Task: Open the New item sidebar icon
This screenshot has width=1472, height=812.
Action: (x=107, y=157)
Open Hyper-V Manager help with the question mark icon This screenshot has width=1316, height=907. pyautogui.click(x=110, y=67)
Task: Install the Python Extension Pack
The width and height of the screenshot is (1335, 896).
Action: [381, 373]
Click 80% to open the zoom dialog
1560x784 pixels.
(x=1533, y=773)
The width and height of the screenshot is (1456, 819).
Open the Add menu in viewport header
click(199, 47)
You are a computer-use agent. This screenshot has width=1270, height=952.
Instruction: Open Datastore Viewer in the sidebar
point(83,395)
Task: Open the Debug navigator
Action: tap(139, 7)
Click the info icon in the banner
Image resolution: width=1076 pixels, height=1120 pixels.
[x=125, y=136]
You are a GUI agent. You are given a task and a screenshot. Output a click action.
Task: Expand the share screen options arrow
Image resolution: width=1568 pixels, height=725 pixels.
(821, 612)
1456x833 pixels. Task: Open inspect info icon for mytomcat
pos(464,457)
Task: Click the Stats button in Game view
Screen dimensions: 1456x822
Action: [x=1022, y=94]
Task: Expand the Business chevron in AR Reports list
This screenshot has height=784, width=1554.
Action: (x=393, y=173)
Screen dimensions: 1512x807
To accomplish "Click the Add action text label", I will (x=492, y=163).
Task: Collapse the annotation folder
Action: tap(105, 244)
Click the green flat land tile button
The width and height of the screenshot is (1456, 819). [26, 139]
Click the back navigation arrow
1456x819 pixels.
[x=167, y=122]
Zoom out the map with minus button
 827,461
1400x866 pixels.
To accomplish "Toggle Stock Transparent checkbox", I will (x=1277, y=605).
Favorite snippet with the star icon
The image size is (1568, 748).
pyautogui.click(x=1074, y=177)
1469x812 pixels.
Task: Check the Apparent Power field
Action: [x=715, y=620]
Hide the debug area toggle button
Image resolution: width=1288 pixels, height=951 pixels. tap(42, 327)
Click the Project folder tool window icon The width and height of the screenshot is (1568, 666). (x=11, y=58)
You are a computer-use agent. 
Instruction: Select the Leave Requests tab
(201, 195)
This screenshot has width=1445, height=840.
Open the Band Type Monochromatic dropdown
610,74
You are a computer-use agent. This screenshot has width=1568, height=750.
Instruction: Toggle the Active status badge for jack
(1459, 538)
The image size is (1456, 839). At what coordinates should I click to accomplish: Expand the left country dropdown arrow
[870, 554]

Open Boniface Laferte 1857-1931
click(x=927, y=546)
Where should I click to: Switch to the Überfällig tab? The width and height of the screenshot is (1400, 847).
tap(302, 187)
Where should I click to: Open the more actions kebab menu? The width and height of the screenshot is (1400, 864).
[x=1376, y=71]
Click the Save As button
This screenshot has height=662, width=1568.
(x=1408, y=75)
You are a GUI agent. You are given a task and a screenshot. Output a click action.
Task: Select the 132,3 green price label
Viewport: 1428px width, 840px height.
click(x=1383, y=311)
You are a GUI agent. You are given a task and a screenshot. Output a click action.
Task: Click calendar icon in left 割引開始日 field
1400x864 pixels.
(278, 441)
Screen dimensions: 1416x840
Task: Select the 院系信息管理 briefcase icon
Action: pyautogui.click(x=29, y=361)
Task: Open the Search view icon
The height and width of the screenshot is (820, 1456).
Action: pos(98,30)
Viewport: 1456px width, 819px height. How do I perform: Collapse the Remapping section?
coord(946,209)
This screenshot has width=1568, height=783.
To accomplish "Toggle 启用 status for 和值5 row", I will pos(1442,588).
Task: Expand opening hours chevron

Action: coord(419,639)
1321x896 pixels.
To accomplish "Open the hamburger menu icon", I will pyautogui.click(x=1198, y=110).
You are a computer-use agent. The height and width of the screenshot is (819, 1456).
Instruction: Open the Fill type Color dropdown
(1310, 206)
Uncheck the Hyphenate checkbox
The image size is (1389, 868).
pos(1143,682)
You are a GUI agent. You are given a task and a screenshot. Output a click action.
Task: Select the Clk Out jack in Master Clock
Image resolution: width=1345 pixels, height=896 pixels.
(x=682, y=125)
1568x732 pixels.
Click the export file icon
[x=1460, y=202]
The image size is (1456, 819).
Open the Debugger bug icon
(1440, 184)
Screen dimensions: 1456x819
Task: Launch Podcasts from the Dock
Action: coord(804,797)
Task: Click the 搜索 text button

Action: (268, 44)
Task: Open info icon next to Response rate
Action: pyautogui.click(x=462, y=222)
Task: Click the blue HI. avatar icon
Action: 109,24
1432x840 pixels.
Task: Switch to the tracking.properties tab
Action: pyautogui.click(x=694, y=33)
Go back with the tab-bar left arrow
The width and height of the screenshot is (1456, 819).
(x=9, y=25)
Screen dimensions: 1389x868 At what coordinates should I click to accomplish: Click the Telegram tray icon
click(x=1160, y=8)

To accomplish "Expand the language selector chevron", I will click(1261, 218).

◆ ◆ ◆ ◆ ◆ ◆ ◆

▸ What to do:
Write out again, exactly, the lines from the start of the entries up to and including the one with "Task: Install the Python Extension Pack". Nothing else belongs in the reply.

▸ Written response:
Task: Open the New item sidebar icon
This screenshot has width=1472, height=812.
Action: (x=107, y=157)
Open Hyper-V Manager help with the question mark icon This screenshot has width=1316, height=907. pyautogui.click(x=110, y=67)
Task: Install the Python Extension Pack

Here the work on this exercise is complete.